**RECORDS FOR THE TASK:**
Segment Open

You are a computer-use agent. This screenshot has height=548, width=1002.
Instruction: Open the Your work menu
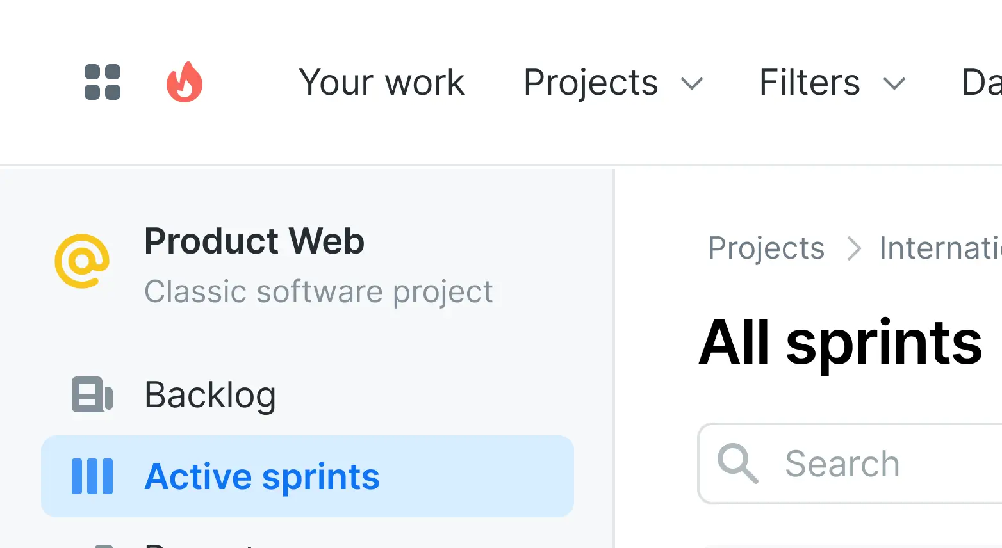pos(382,83)
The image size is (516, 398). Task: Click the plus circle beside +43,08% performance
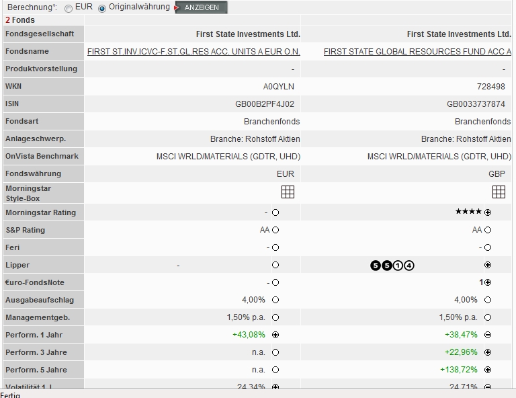[275, 335]
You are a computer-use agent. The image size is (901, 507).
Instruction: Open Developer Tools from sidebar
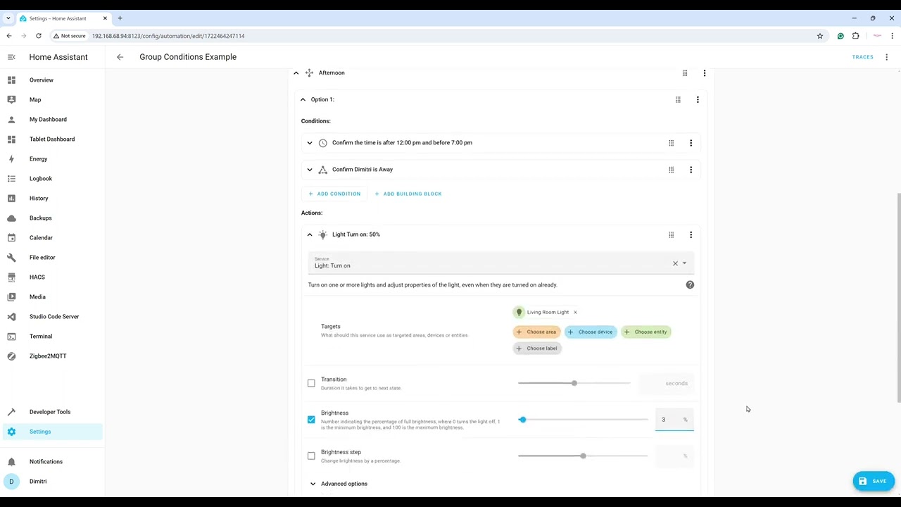tap(49, 411)
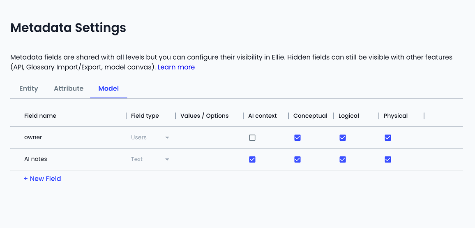Click dropdown arrow in owner row
Viewport: 475px width, 228px height.
[x=167, y=137]
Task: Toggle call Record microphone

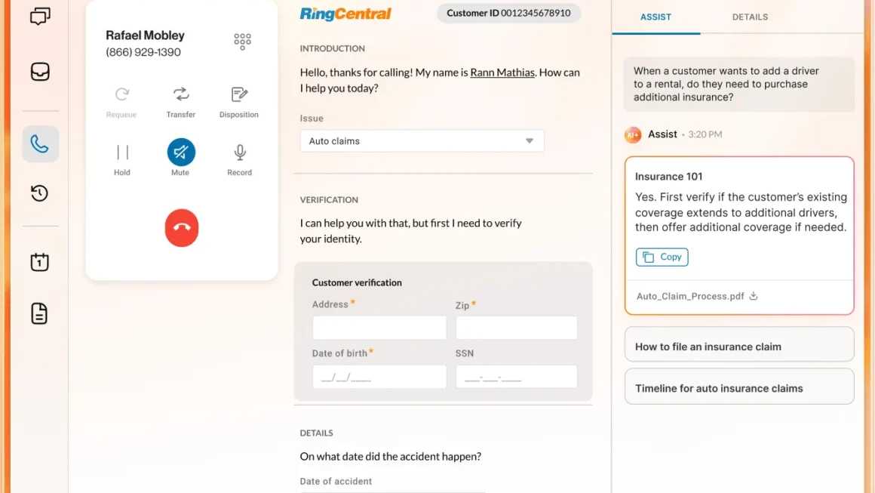Action: [240, 153]
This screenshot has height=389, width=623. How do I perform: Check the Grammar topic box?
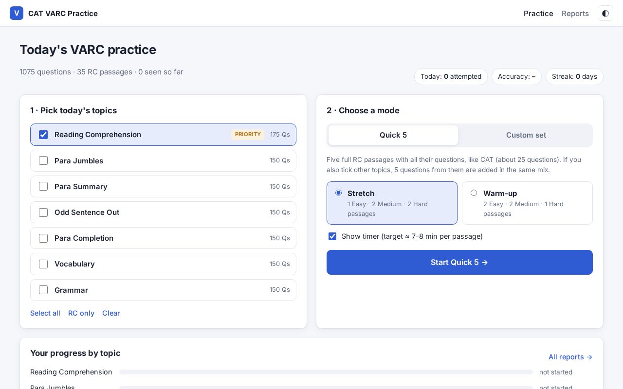tap(43, 290)
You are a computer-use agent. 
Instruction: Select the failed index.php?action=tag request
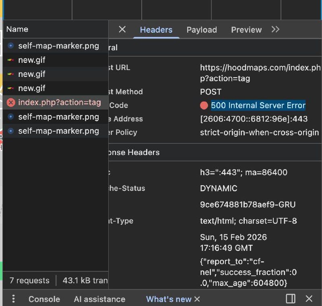tap(60, 102)
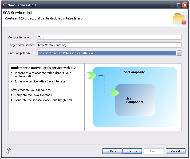Maximize the New Service-Unit dialog
This screenshot has height=159, width=190.
coord(179,5)
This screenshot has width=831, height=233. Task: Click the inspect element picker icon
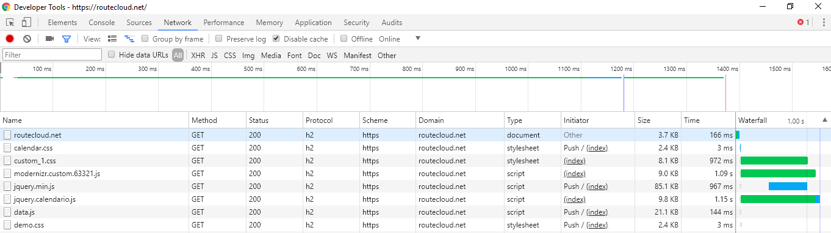tap(10, 23)
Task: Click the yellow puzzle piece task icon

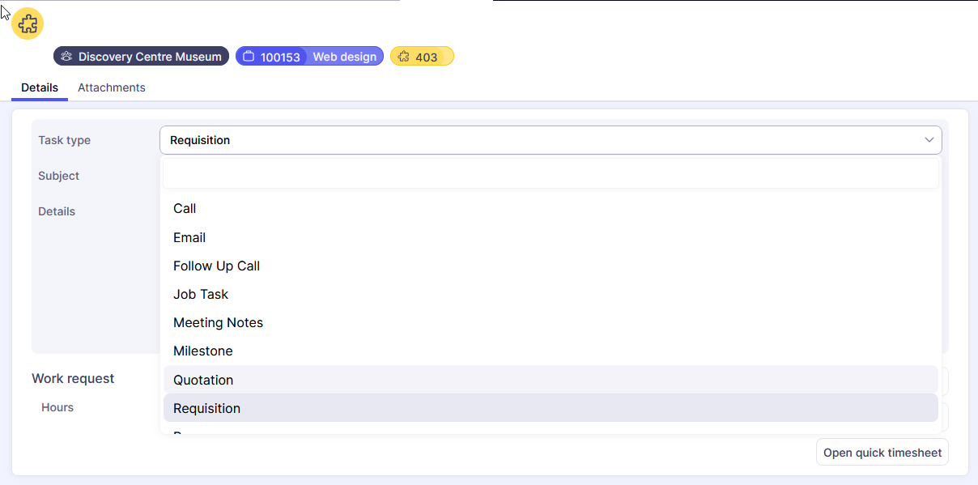Action: (28, 23)
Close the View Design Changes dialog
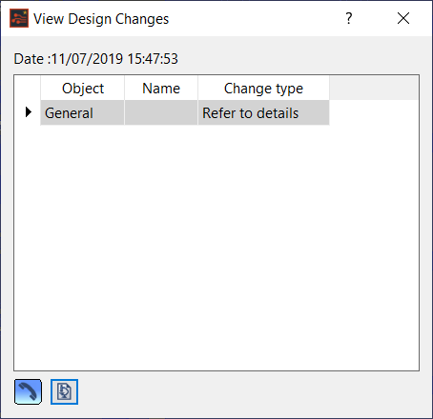This screenshot has height=419, width=433. [403, 18]
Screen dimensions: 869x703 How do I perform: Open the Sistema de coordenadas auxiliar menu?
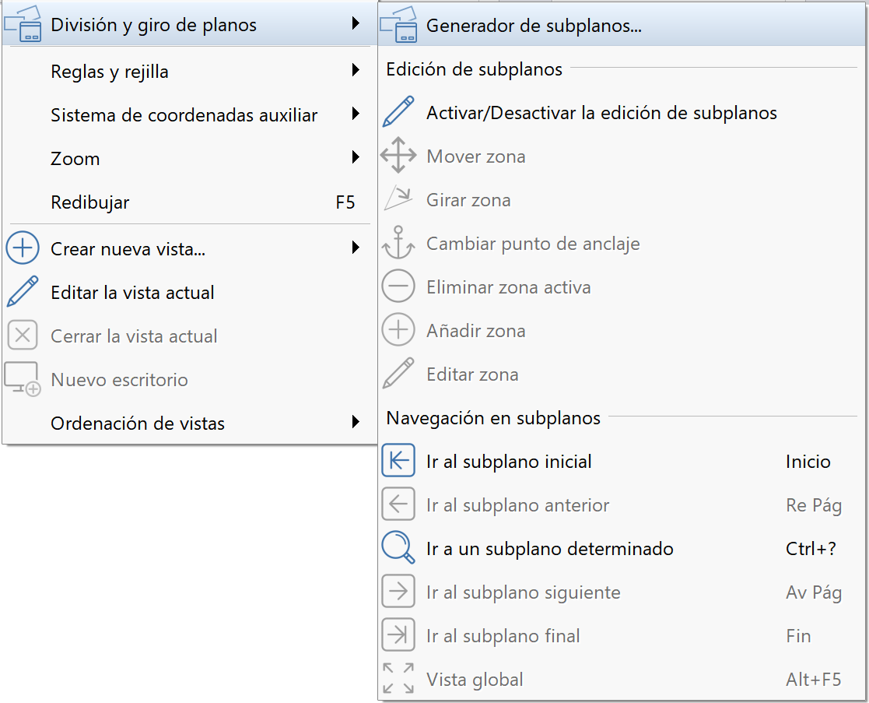[x=184, y=114]
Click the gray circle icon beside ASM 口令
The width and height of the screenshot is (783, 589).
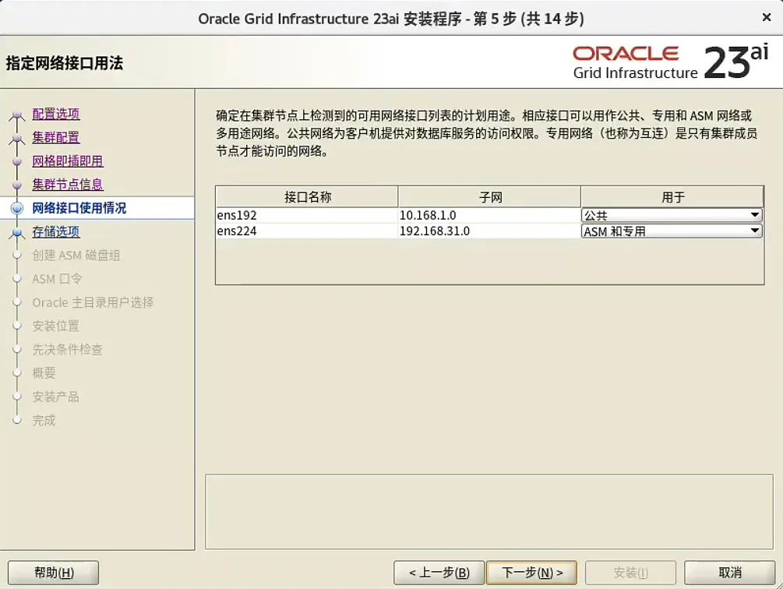pos(18,279)
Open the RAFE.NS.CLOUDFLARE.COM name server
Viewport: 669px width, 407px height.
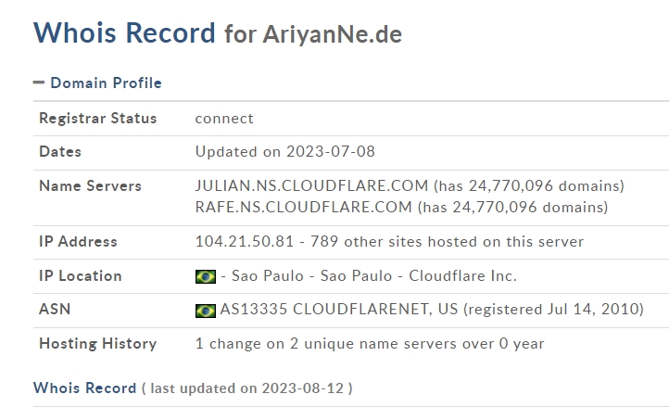tap(303, 207)
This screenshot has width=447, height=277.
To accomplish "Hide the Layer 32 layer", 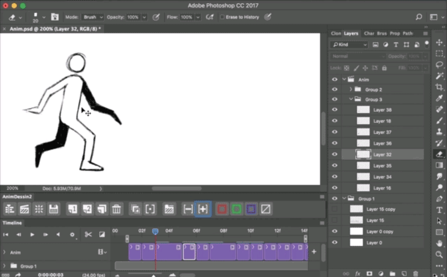I will tap(335, 154).
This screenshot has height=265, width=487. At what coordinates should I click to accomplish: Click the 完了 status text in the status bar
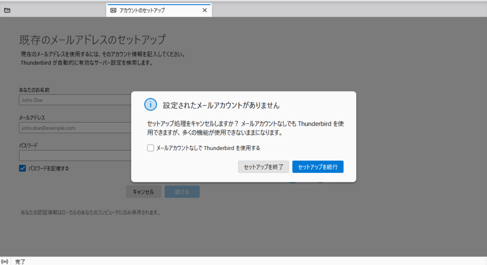coord(20,261)
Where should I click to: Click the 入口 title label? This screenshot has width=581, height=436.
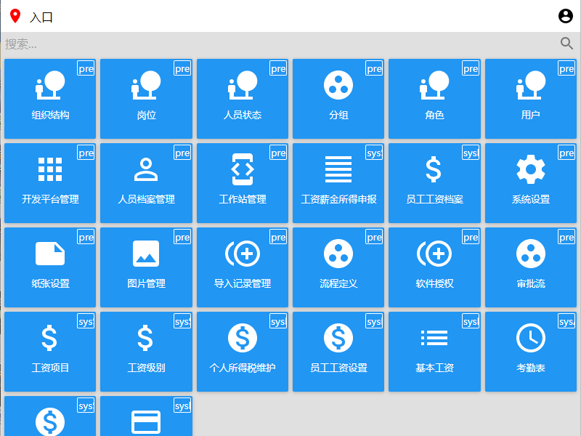41,17
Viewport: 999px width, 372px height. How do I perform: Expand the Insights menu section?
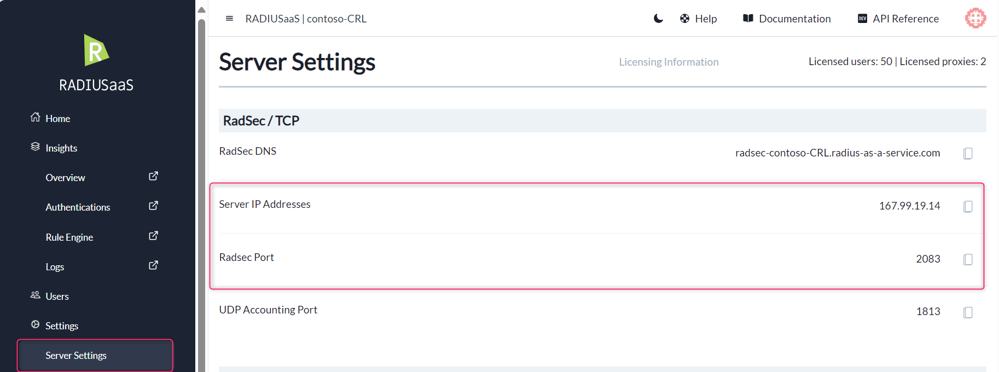tap(61, 148)
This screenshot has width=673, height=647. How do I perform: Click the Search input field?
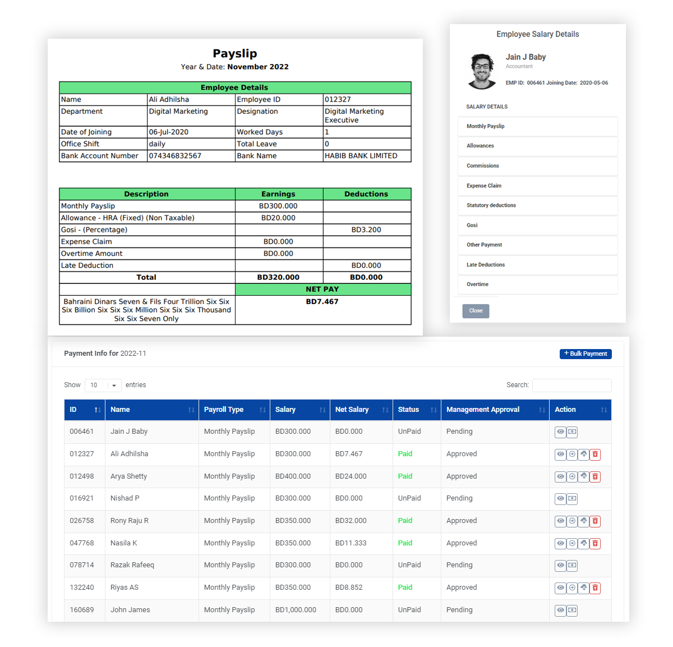571,386
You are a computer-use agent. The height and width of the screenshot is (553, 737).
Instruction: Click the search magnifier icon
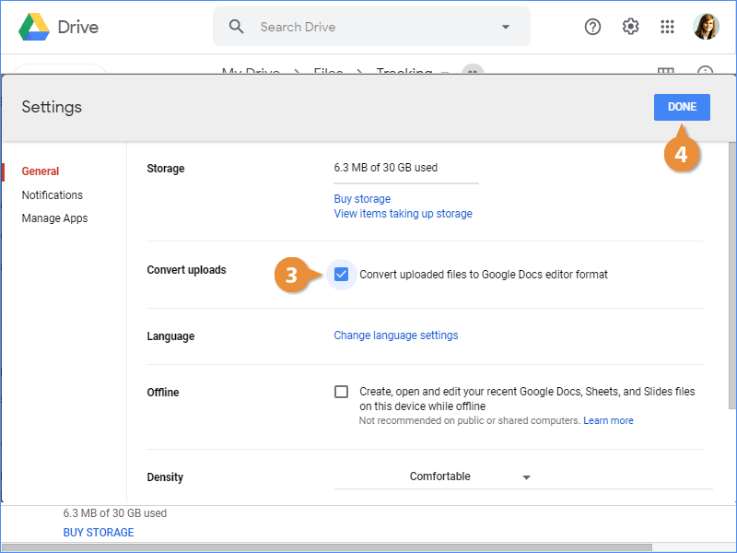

Segment Closed

**EXERCISE AIM:** Report each line of the listing above that uses the word "agent".

**EXPECTED OUTPUT:**
You are a computer-use agent. This screenshot has height=548, width=1002.
You are a computer-use agent. The image size is (901, 507).
You are a computer-use agent. 
You are a computer-use agent. The height and width of the screenshot is (553, 737).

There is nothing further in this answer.